バグの原因は、Fileクラスの仕様をちょっと勘違いして使っていたことが原因でした。FileクラスにはrenameTo()というメソッドがあって、このメソッドの呼び出しにより、操作が成功すればもともとFileクラスのオブジェクトに対応していたファイルの名前がファイルシステム上で変更されます。ここで、うっかり、Fileクラスが可変なクラスだと勘違いしてしまっていたのですが、実は、Java Docにも明記されている通り、Fileクラスは不変(immutable)なクラスであり、一度生成したら状態が決して変更されることがない設計となっています。これは、以下のテストケースを見ると確認できます。
@Test public void legacyAPI() throws IOException { File srcFile = new File("temp.txt"); File targetFile = new File("temp2.txt"); if (!srcFile.createNewFile()) { throw new IOException(); } if (!srcFile.renameTo(targetFile)) { throw new IOException(); }; assertThat(srcFile.getName(), is("temp.txt")); //srcFileの状態はrename前のまま。 assertThat(targetFile.getName(), is("temp2.txt")); if (!targetFile.delete()) { throw new IOException(); } }
ただ、言い訳ではありませんが、FileクラスのrenameTo()というメソッドは
boolean renameTo(File dest)
というシグネチャで定義されており、いかにも状態が変更されそうな雰囲気なため、Fileが不変ということを忘れていると、私のようにうっかりミスしてしまいそうです。実際、EclipseなどのIDEの入力補完に頼っていると間違いそうですね。おまけに、戻り値で成功か失敗かがbooleanで返ってくるのですが、どうしてIOExceptionを送出するようになっていないのでしょうか。以下のようになっていたら、間違いにくいと思うのですれどね。
File renameTo(File dest) throws IOException
このように例外を使わず、戻り値で成功失敗を判断させるというのはFileクラスの他のメソッドにも見られますが、必ず戻り値をチェックするようにする必要があります。このようになっている原因はC言語の雰囲気の影響を受けていることと、FileクラスがJDK1.0の時代からある相当古いクラスであるということもあるかもしれませんが注意が必要だと思います。

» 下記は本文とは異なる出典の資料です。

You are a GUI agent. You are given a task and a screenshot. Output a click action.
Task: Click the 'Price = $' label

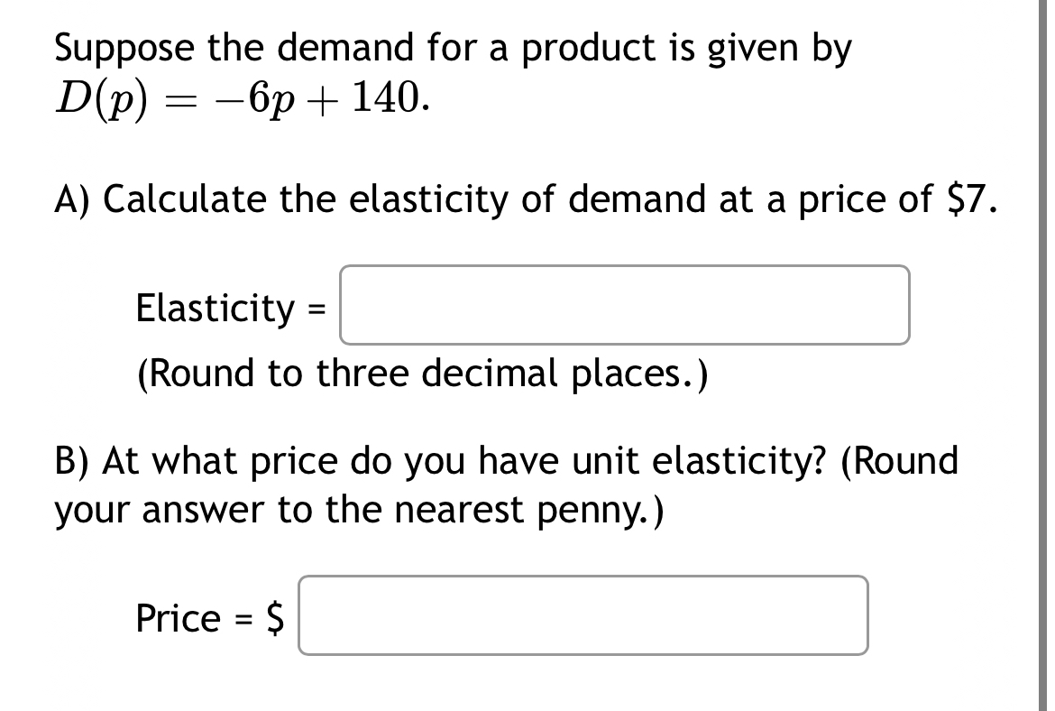[x=209, y=616]
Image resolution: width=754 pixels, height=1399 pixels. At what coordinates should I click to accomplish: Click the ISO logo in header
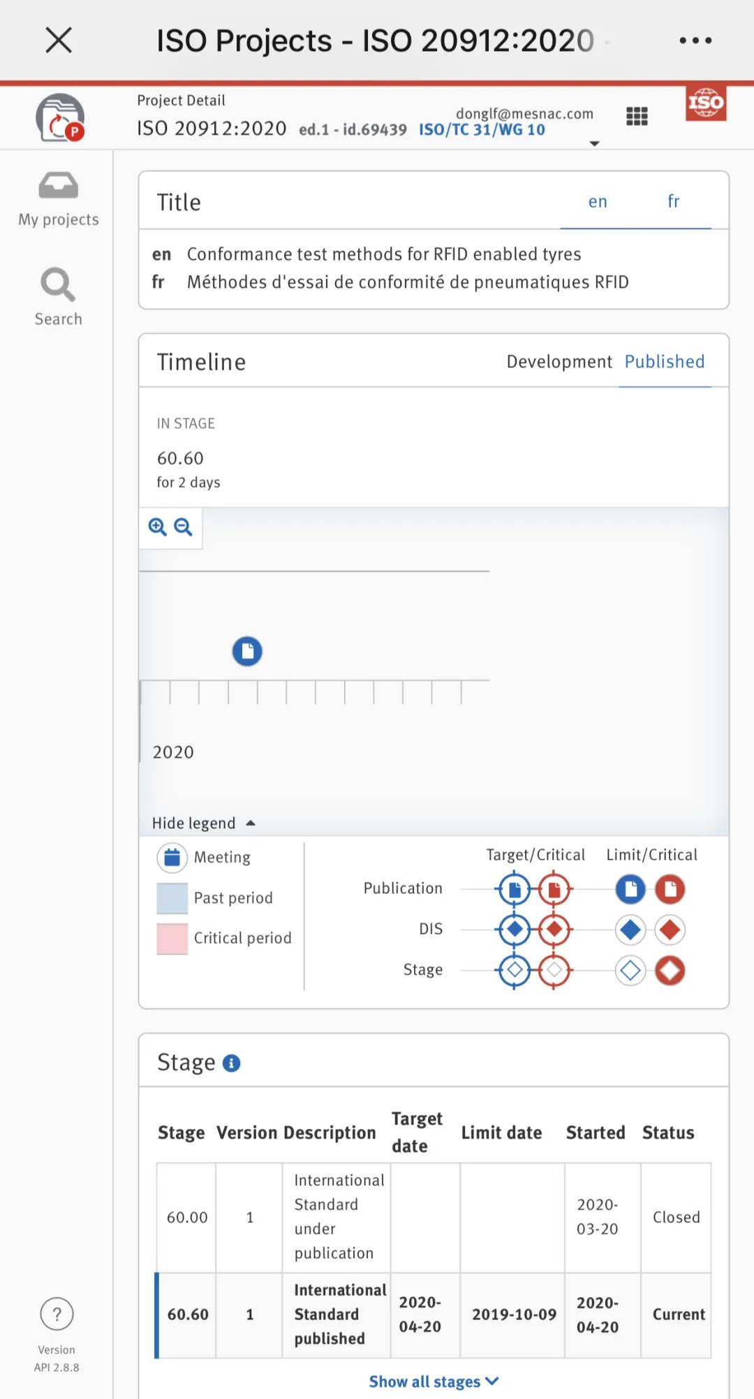click(x=706, y=103)
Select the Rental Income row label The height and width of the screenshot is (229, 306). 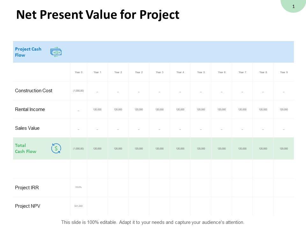coord(30,109)
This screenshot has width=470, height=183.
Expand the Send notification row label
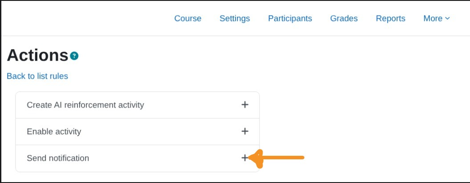58,158
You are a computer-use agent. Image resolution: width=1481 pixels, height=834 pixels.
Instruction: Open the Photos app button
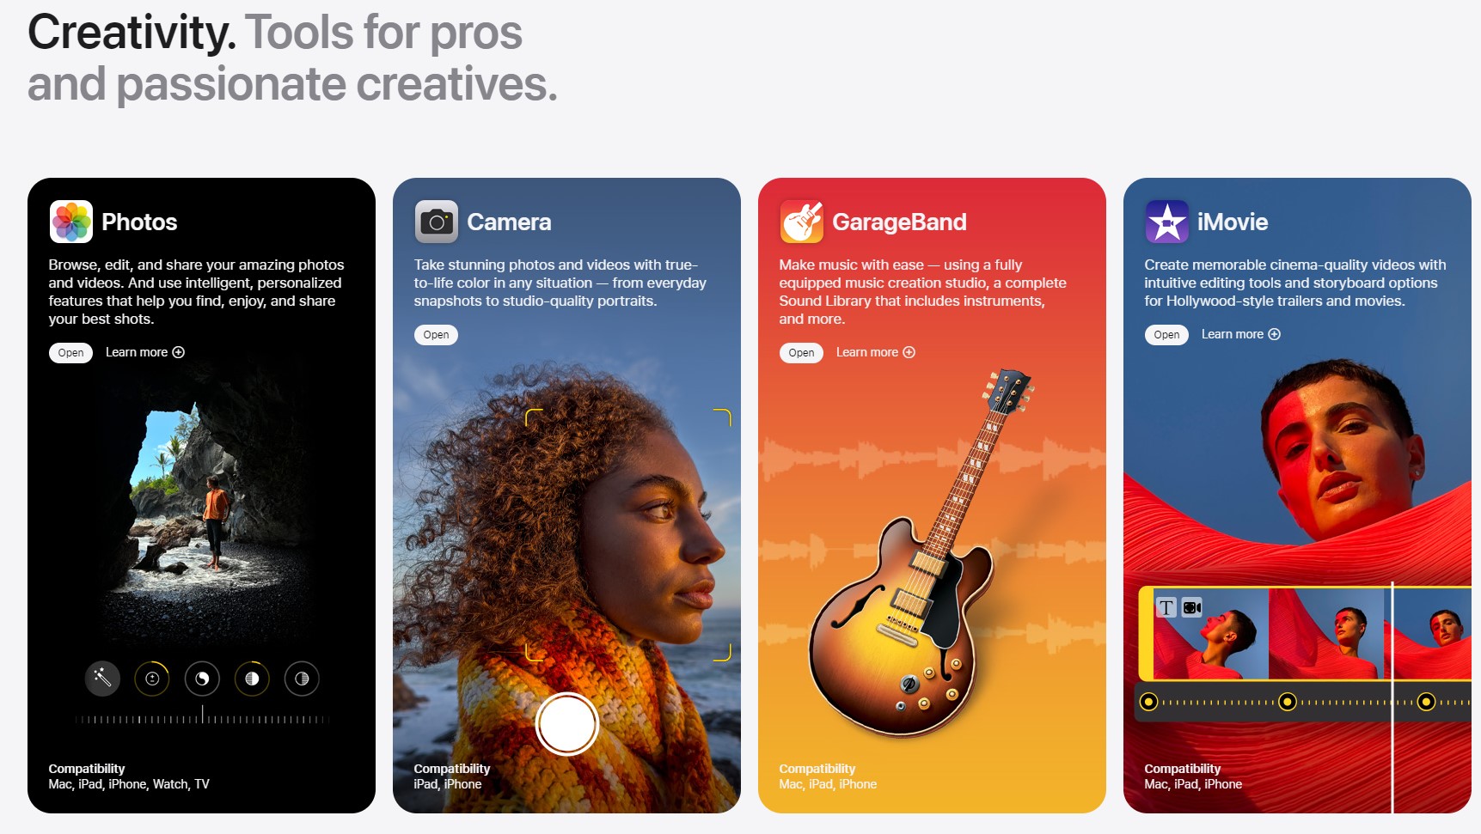click(x=71, y=353)
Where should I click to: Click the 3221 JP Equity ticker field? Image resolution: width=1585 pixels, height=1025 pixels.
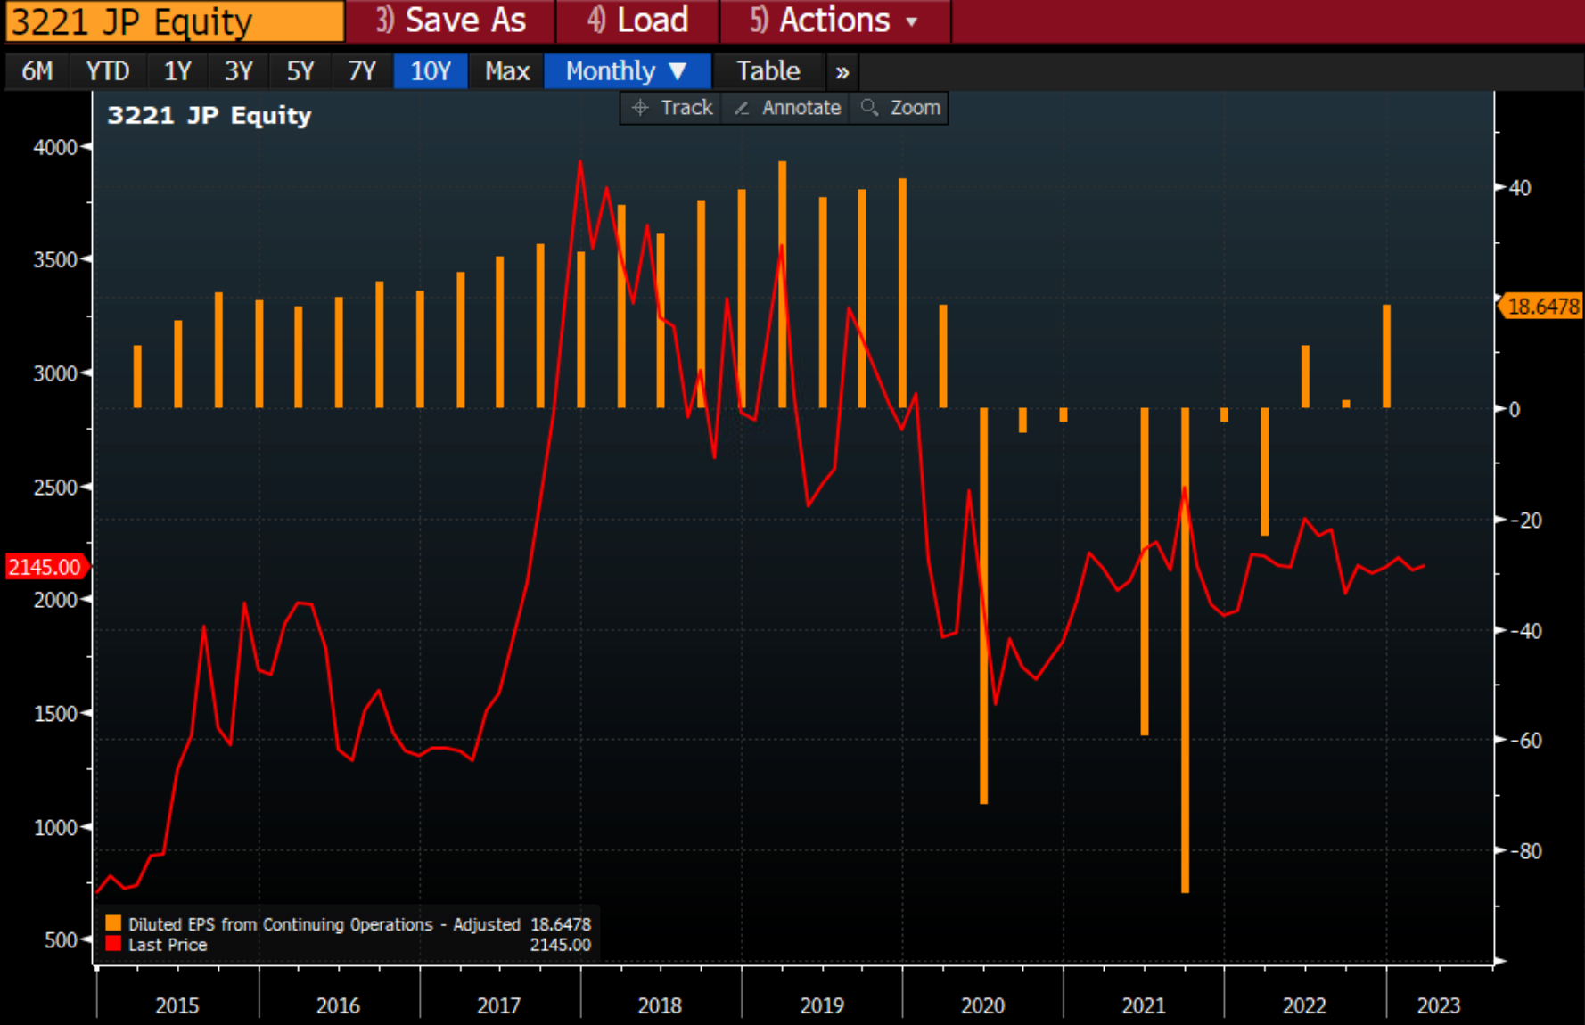(x=175, y=21)
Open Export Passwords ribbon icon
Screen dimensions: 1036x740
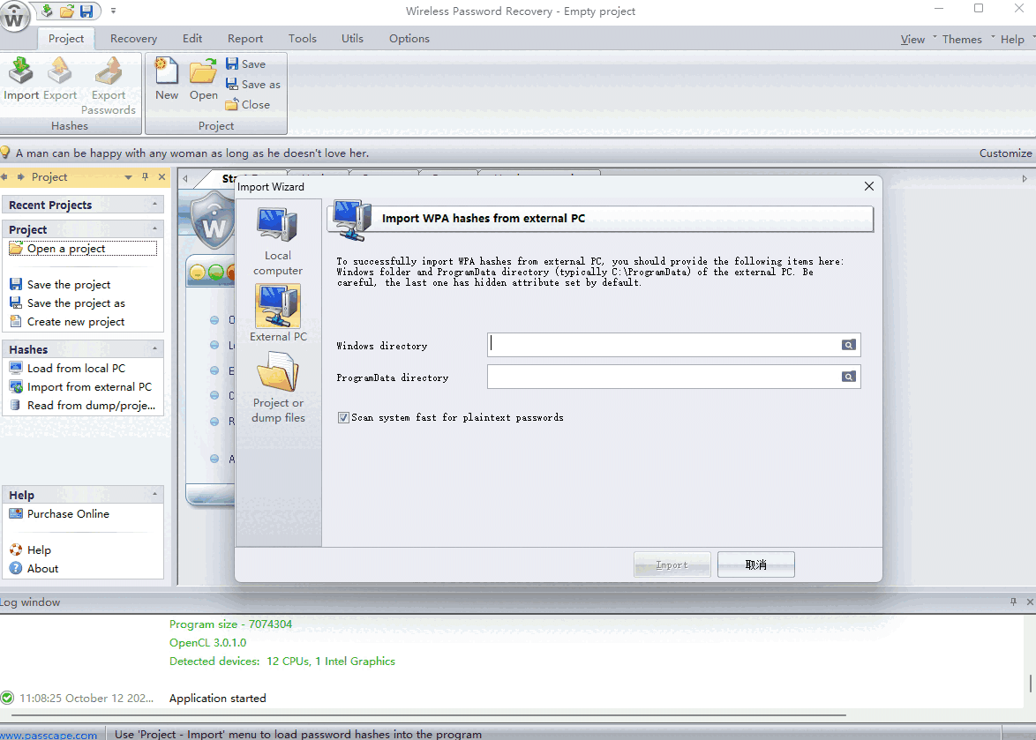coord(108,84)
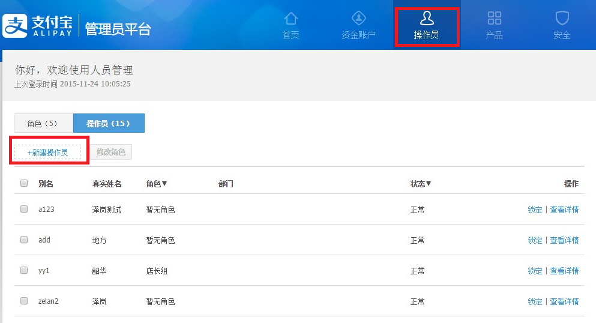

なお、Java7からはファイルシステムを扱う新しいAPIが導入されています。
http://download.java.net/jdk7/docs/api/java/nio/file/package-summary.html
2011-07-07
Fileクラスの代わりにPathクラスを使って特定のディレクトリやファイルが表現され、Filesクラスを使って実際のファイルの操作ができます。
@Test public void java7API() throws IOException { Path srcPath = FileSystems.getDefault().getPath("temp.txt"); Path targetPath = FileSystems.getDefault().getPath("temp2.txt"); assertThat(srcPath.toString(), is("temp.txt")); Path createdPath = Files.createFile(srcPath); assertThat(srcPath, is(createdPath)); Files.move(srcPath, targetPath); Files.delete(targetPath); }
Fileクラスは依然としてDeprecatedなわけではありませんが、Java7からはなるべくこちらのAPIを使うようにすべきでしょう。また、Java6までの環境では必要に応じてcommons-ioなどのライブラリーを使うとよいと思います。
なお、この問題は話題のGroovyを使うときにも同様に出くわしますので注意が必要です。